All’operazione hanno preso parte il Nucleo Carabinieri CITES di Napoli, l’Ufficio tecnico del Comune di Mondragone, gli assistenti sociali e il personale dell’ASL — Dipartimento di Prevenzione e Servizio Veterinario. L’immobile, situato in zona residenziale, presentava cumuli di rifiuti sia all’interno che all’esterno della proprietà, in condizioni igienico-sanitarie definite gravissime dai militari.
All’interno dell’abitazione sono stati rinvenuti 13 cani, 3 gatti e un pitone reale. Una donna di 36 anni residente nella casa è stata deferita in stato di libertà per abbandono e gestione illecita di rifiuti. La donna viveva con il marito e tre figli minori, esposti a condizioni estremamente compromesse dal punto di vista sanitario e abitativo.

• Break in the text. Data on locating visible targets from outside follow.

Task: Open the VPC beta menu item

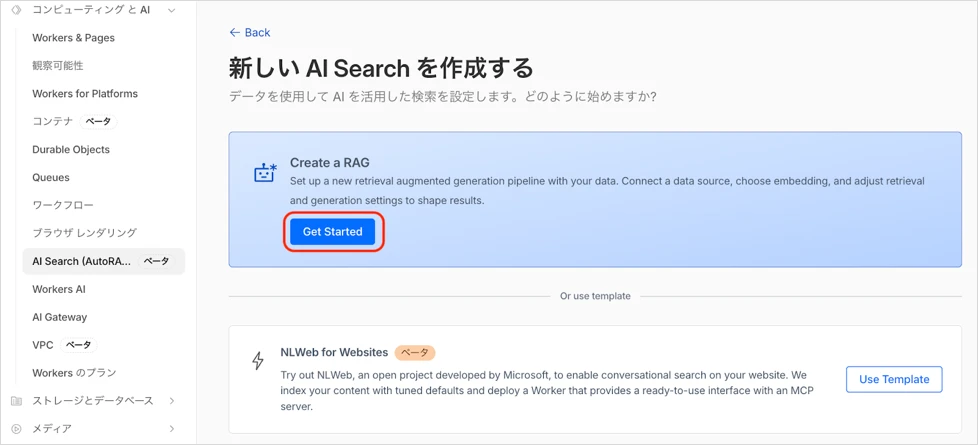Action: pyautogui.click(x=43, y=345)
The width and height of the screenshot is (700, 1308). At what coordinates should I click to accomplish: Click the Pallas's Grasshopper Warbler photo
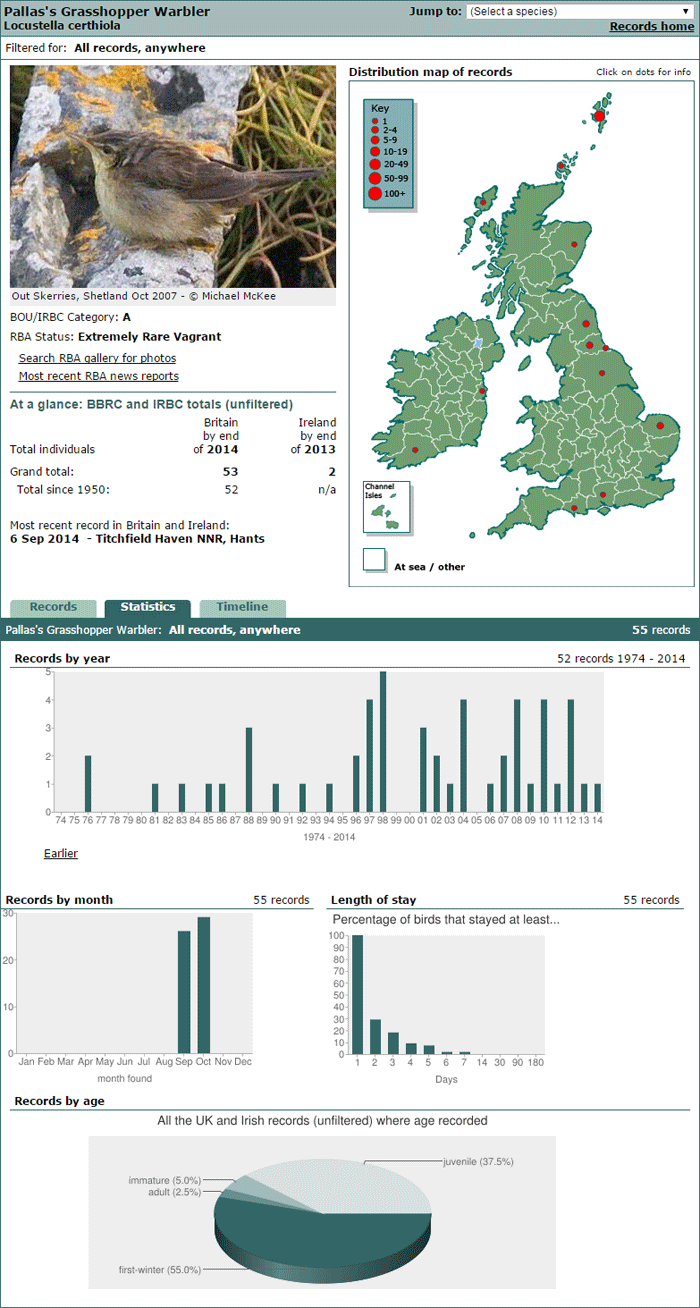173,177
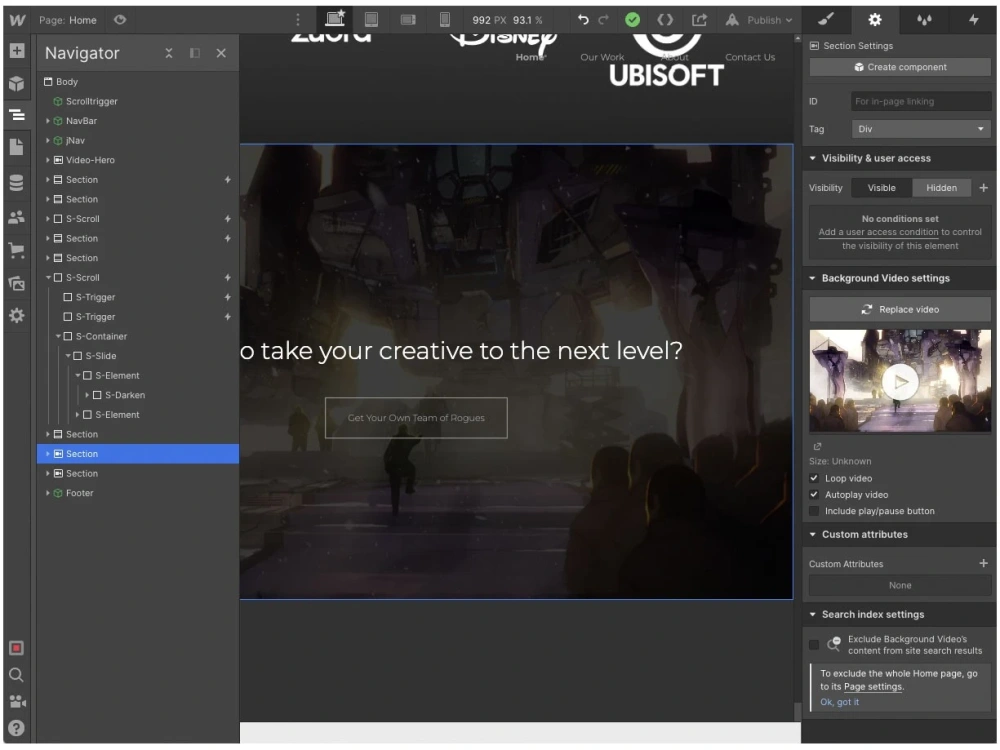Click the Create component button

899,66
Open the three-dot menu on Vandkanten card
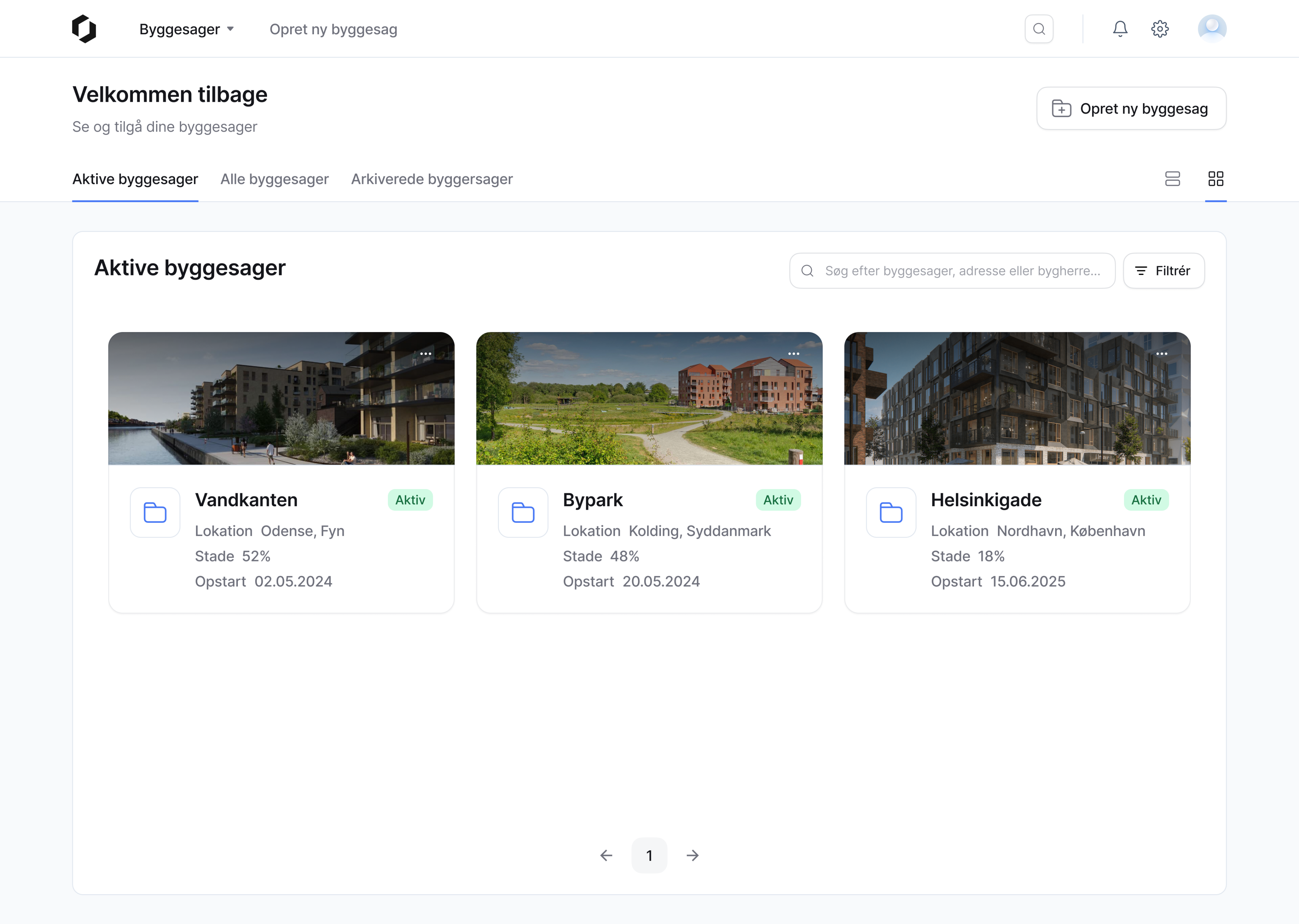This screenshot has height=924, width=1299. click(425, 354)
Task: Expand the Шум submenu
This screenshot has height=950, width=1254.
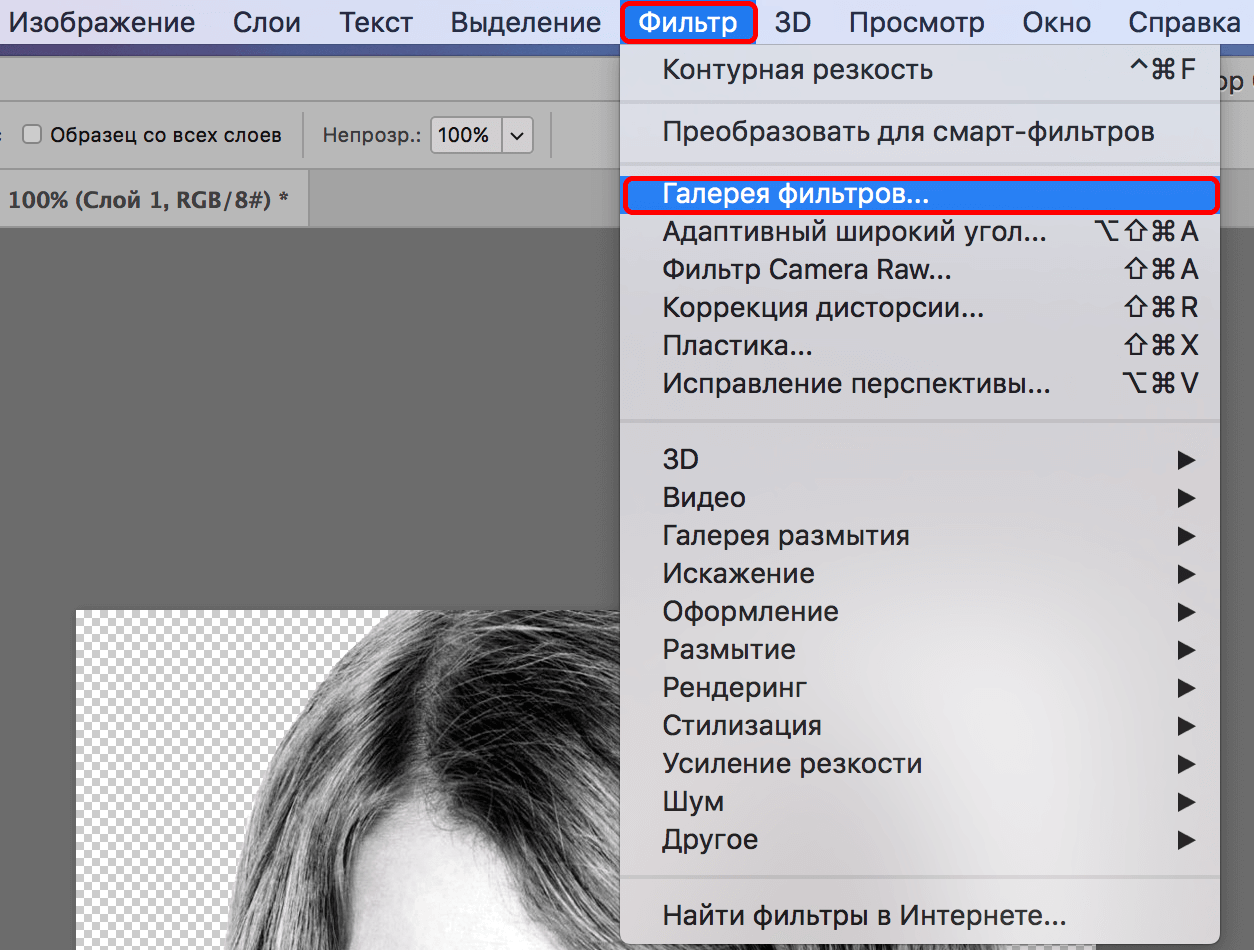Action: pos(692,802)
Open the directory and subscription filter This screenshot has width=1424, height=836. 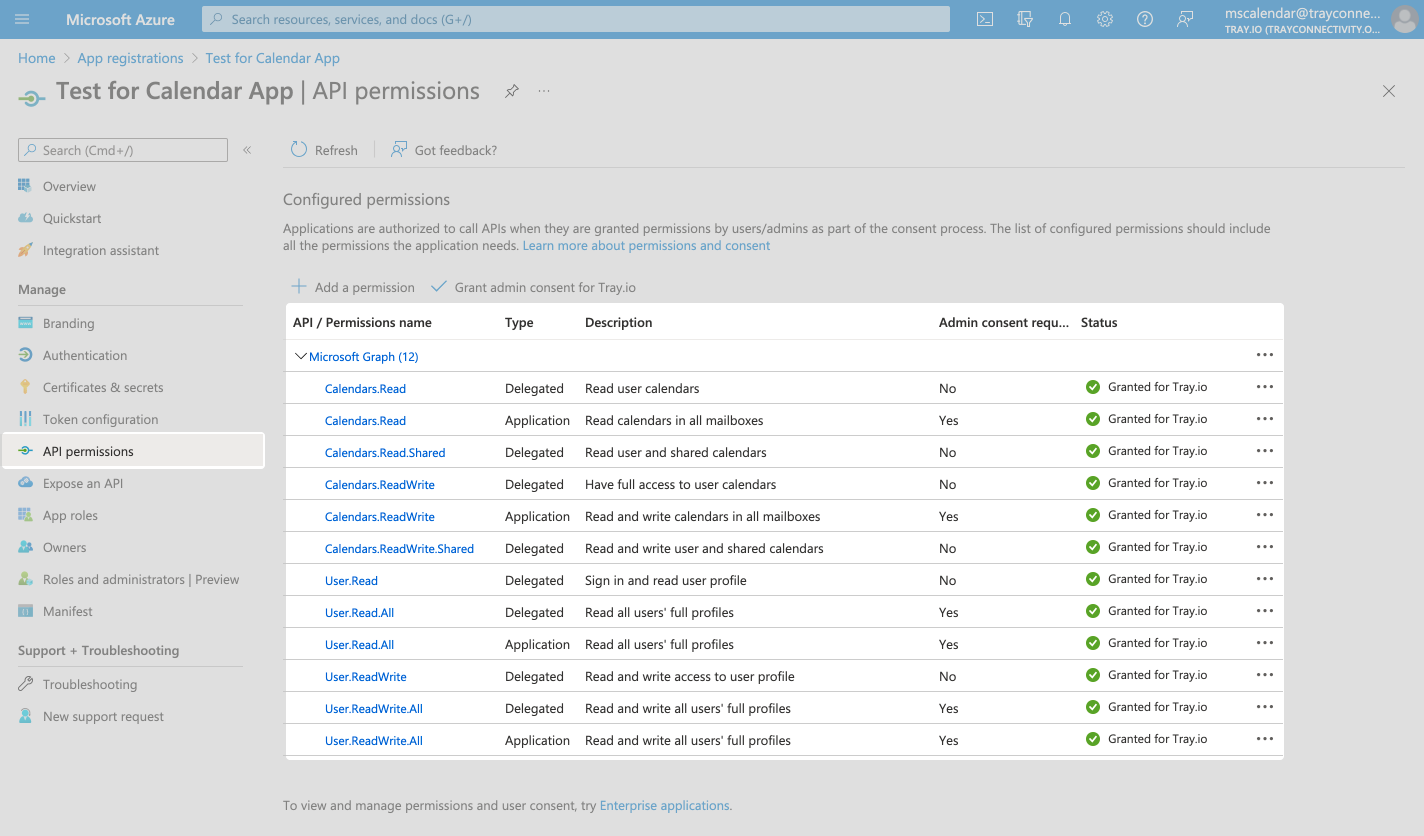tap(1024, 19)
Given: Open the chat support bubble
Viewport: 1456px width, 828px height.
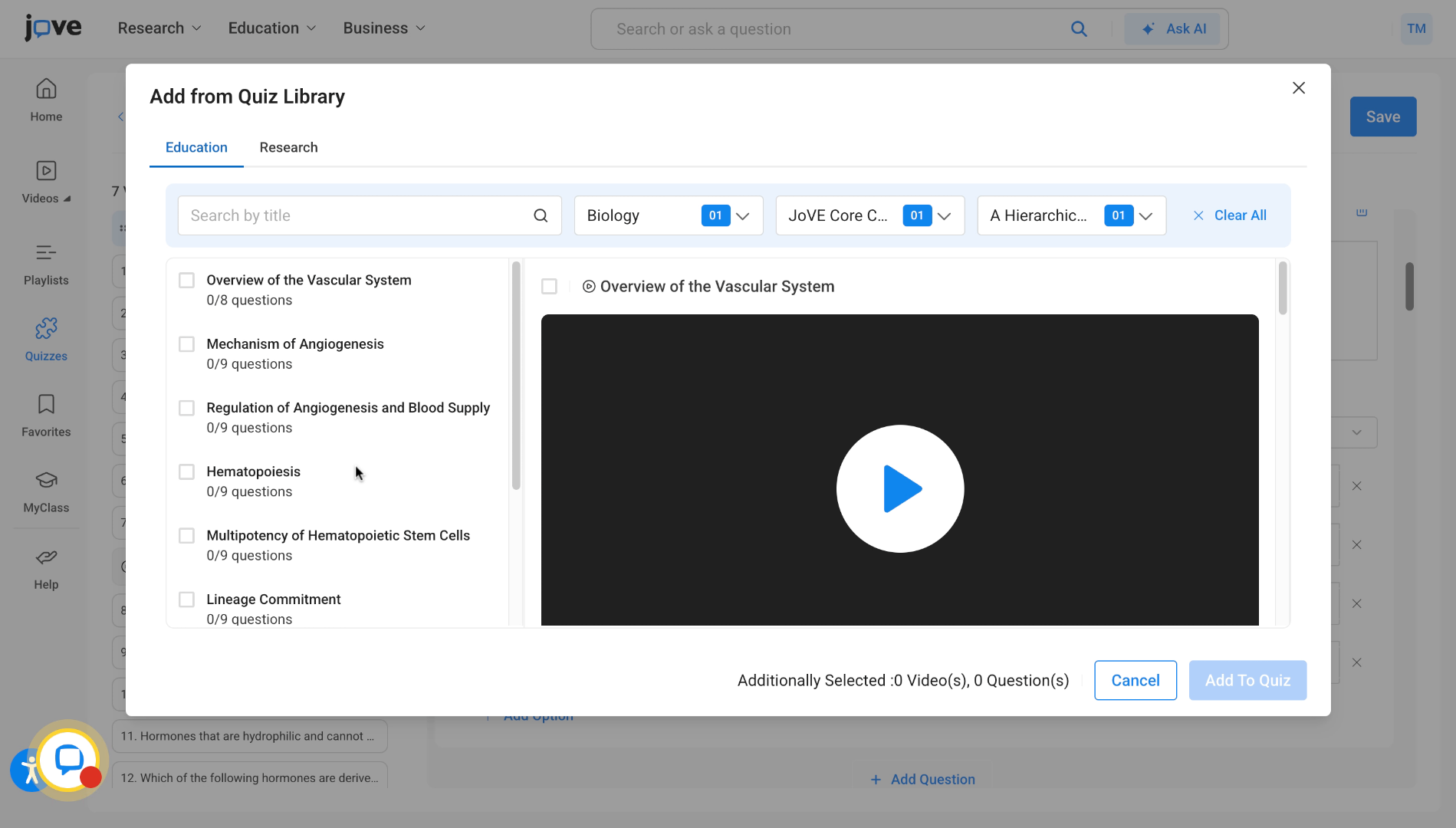Looking at the screenshot, I should pos(69,759).
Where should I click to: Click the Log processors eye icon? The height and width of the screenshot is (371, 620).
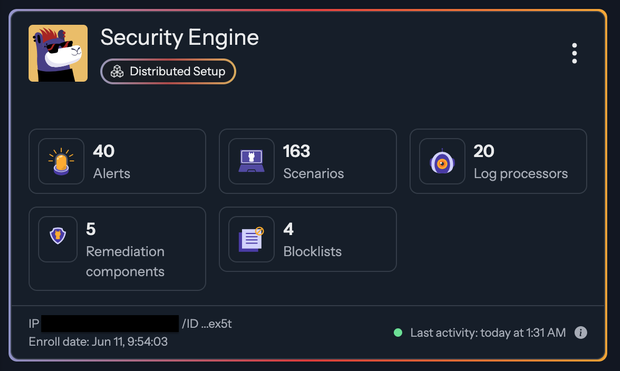coord(442,161)
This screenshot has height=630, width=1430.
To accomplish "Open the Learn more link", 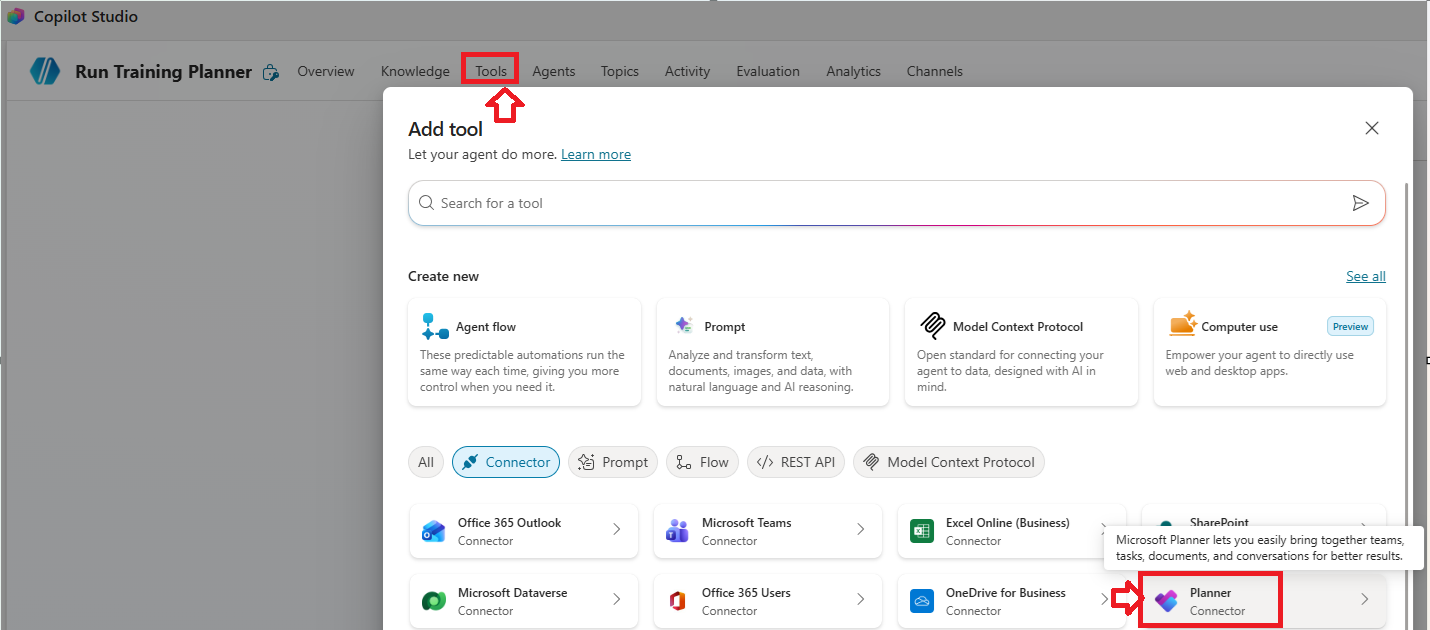I will point(595,155).
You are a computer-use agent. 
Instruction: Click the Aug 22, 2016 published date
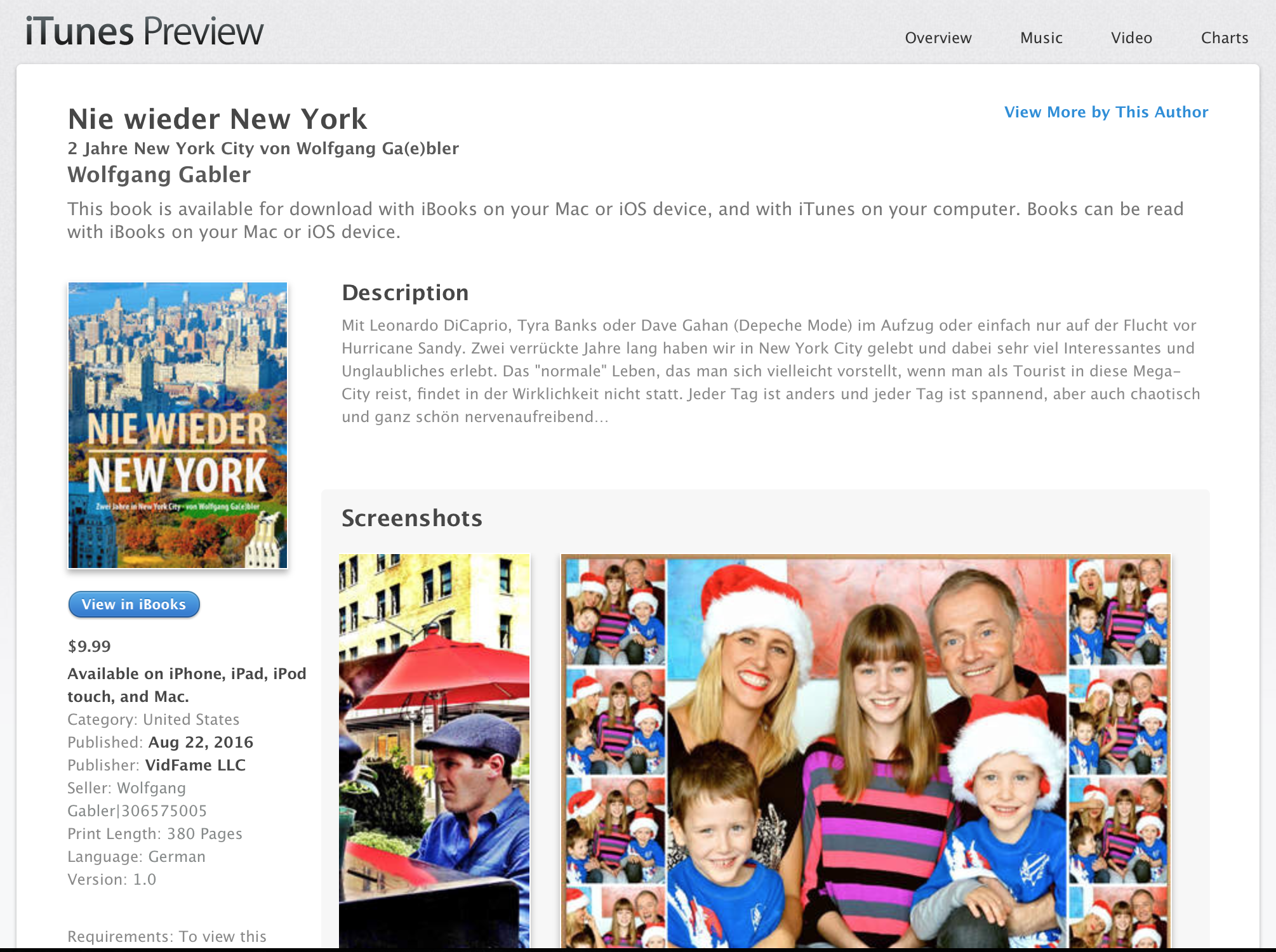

L’abitazione è stata posta sotto sequestro e affidata in custodia al Comune di Mondragone. I tre bambini sono stati temporaneamente affidati a un familiare per garantirne la tutela e l’allontanamento dall’ambiente degradato. Gli animali domestici sono stati presi in carico dal servizio veterinario dell’ASL e trasferiti in una struttura convenzionata per le cure necessarie.
Il pitone reale è stato sequestrato dal Nucleo CITES per gli adempimenti di competenza relativi alla specie protetta. Della vicenda sono state informate sia l’Autorità giudiziaria ordinaria che quella minorile, per le valutazioni relative alla posizione dei minori e alle misure di protezione da adottare.